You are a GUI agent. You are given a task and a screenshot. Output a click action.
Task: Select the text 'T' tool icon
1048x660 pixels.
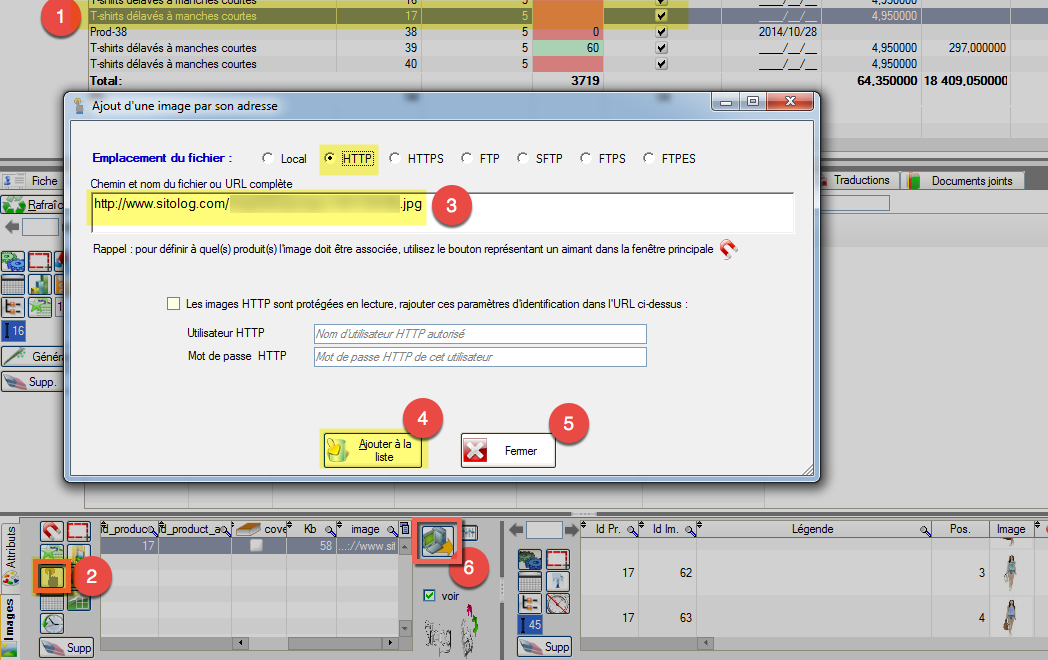pos(557,580)

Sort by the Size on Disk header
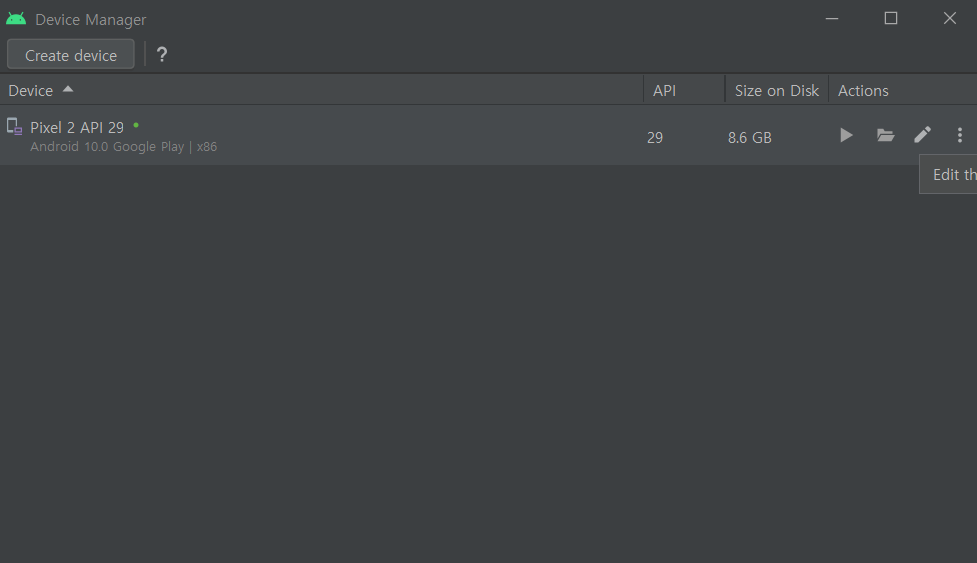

----

Directions for this task:
Output the listing exactly, without images.

Response to this task:
You are a GUI agent. You are given a task and a screenshot. Output a click action.
Task: Select the text 'T' tool icon
1048x660 pixels.
pos(557,580)

Sort by the Size on Disk header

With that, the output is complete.